Yoksa bir alay erâzil-i nâs Pes mânde hor-ı nevâl-i vesvâs Peymâne-keş-i edâ olur mu Vahy-i dile âşnâ olur mu Şeyh Gâlib, tıpkı Fuzûlî gibi düşünerek, dert çekmeyenin şair olamayacağını söyler. Yani çile çekmeden şair olunamaz. Şair için yanıp yakılmak ve dert gerekir; dert ve belâ onun ayrılmaz parçasıdır: “Şâirliğe sûz u derd lâzım / Endûh u belâ olur mülâzım” Şeyh Gâlib, sevgilide fizikî güzelliğin ötesinde güzellikler arayan bir şairdir. Bu yüzden gerçek şairi, yüz güzelliğine ve ‘leb’e tenezzül etmeyen yüce bir varlık olarak görür ve böyle şairlerin de şiir vadisinde nadîde güller derebileceğine işaret eder: “Rûy u lebe etmeyip tenezzül /Açsın çemeni görülmedik gül” Şeyh Gâlib, Hüsn ü Aşk isimli mesnevisinin “Der Beyân-ı Mâhiyet-i Şâirî” bölümünde şair ve şiir hakkındaki görüşlerini uzun uzun anlatır.

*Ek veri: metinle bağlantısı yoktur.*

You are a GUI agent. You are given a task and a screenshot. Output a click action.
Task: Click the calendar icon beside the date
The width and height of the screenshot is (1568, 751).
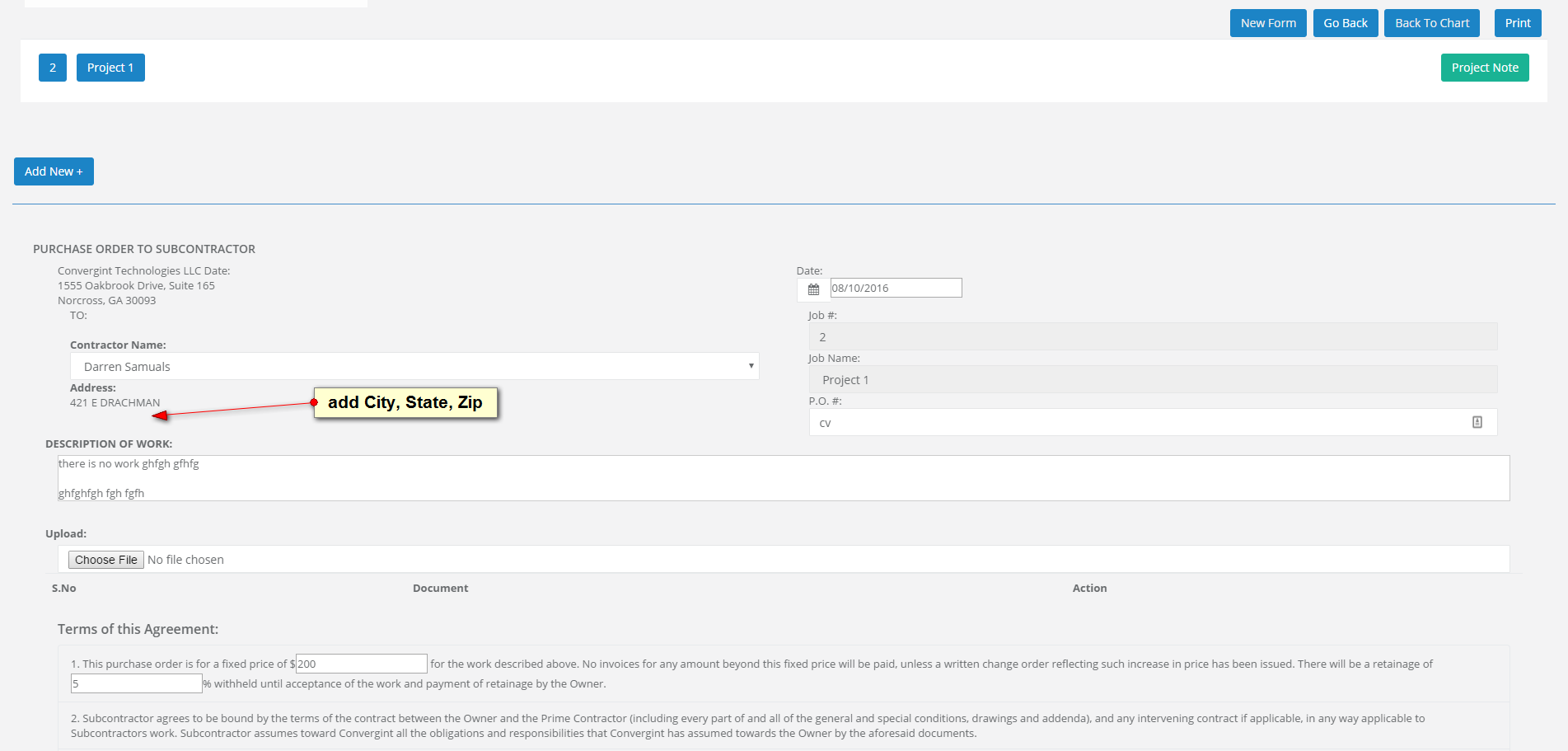pos(813,289)
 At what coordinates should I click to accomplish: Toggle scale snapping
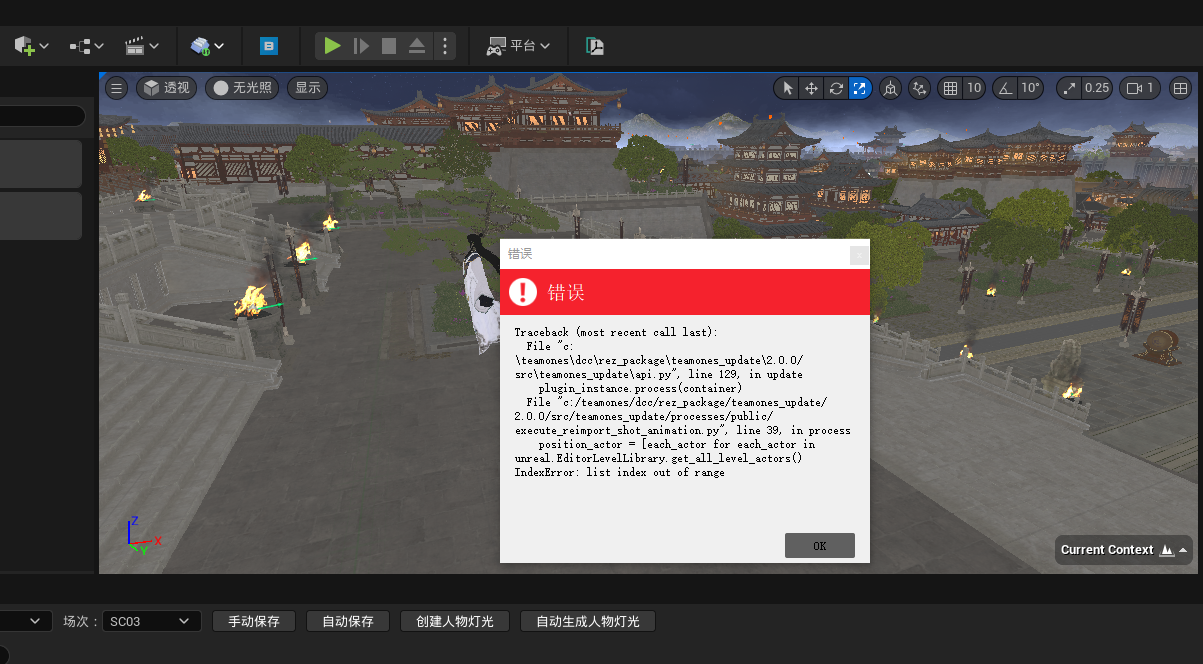(1070, 88)
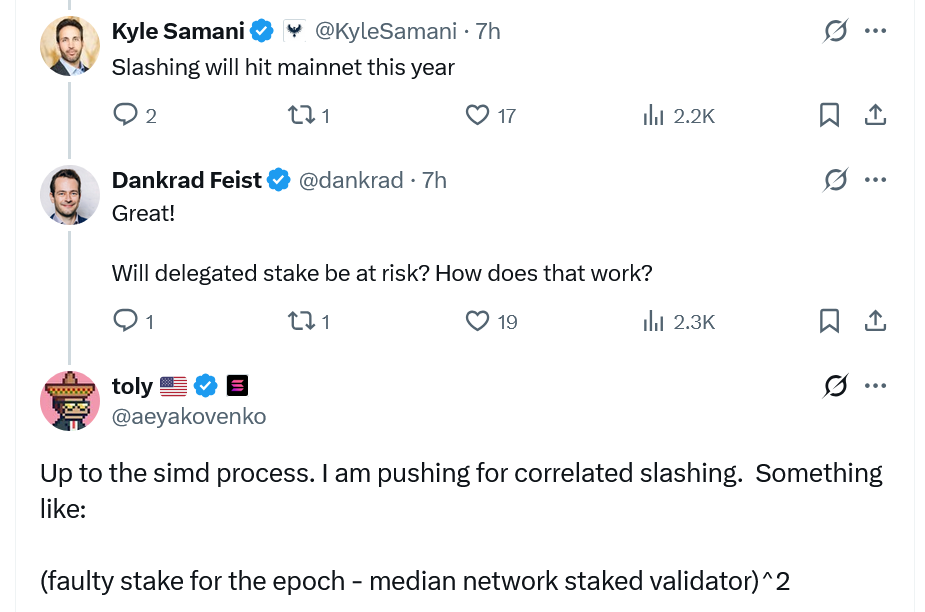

Biz buradaki görüşleri elimizden geldiğince özetlemeye çalışalım: Şairin kalemi, bilgi ve marifet bahisleri açıldığı zaman da yazacak kabiliyete sahip olmalıdır. Gerçek şair, düşünce denizine daldığı zaman, eli boş çıkmayan, incilerle dolandır. İnci dediğimiz kaş ve göz kelimelerinin (basit bir şekilde) bir araya getirilmesinden hâsıl olan söz değildir.
Süslü, fakat içi boş kelimeleri bir araya getirerek şiir yazdığını sananlar, bir yumurta yumurtlamak için kıyametler koparan şamatacı tavuklar gibidir. Şeyh Gâlib, klâsik edebiyattaki mazmunların herkes tarafından sık sık kullanılmasının şiire yeni bir boyut ve güzellik getirmediğini ifade ederken, gerçek şairden beklentilerin farklı olduğunu şu sözlerle ifade eder: “Gerçi bu da epeyce bir hünerdir, ama söz yine başka şeydir. Temiz meşrepli, rint bir şair, bu duruma uygun olarak şu sözü söylemiştir:
‘Ağızlarda çokça çiğnenmiş edaya ve önceden defalarca söylenmiş söze tenezzül etme!’ (Biz) nazlı, ince bir üslûba düşkün olduğumuz için, ancak taze eda ile söylenmiş söze razı oluruz. Yoksa ne nazikliği ve ne de mazmunu üstünlük davası ile doldurmak şiire güzellik sağlar.” Bütün bu görüşlerden sonra Şeyh Gâlib, okuyucuya der ki: “Nazm içre olur mu ilm ile lâf/Ya söylemeyim mi eyle insâf” (Şimdi diyeceksiniz ki, şiirin içinde ilim ile ilgili sözler mi söylenir; peki, insaf eyle, hiç konuşmayayım mı yani?) Şeyh Gâlib’in bu söyleyişi Fuzûlî’nin de şiirin ilimden hâlî olamayacağı beyanındaki sözlerini destekler niteliktedir. Ne diyordu Fuzûlî: “İlimsiz şiir temelsiz duvara benzer, temeli olmayan binanın da yıkılması gâyet kolaydır.” Şeyh Gâlib, sanatta güzelliğin her millete göre değiştiğini söyler. Yani başka bir millete göre güzel olan, bize göre çirkin gelebilir. Bu bakımdan sanatmillî özellikler arz eder.
Sanatta millîliği savunan Gâlib, eserlerinde bu hususiyetlere dikkat etmeyen sanatçıların sanat hayatlarının uzun ömürlü olamayacağına dikkat çeker. Şeyh Gâlib, mesnevisinin çeşitli bölümlerinde, yeri geldikçe, şair ve şiir hakkındaki düşüncelerini okur ile paylaşır. Hüsn ü Aşk’taki şiir görüşleri başlı başına bir kitap olabilecek kıymet ve kesafette olup, biz bu muhtasar yazıyla konuya ilgi duyanlara küçük bir ışık tutmak istedik. İnşallah yapılacak tafsilatlı araştırmalarla, dünya çapındaki bu şairimizin hakîkî kıymeti daha iyi anlaşılacaktır.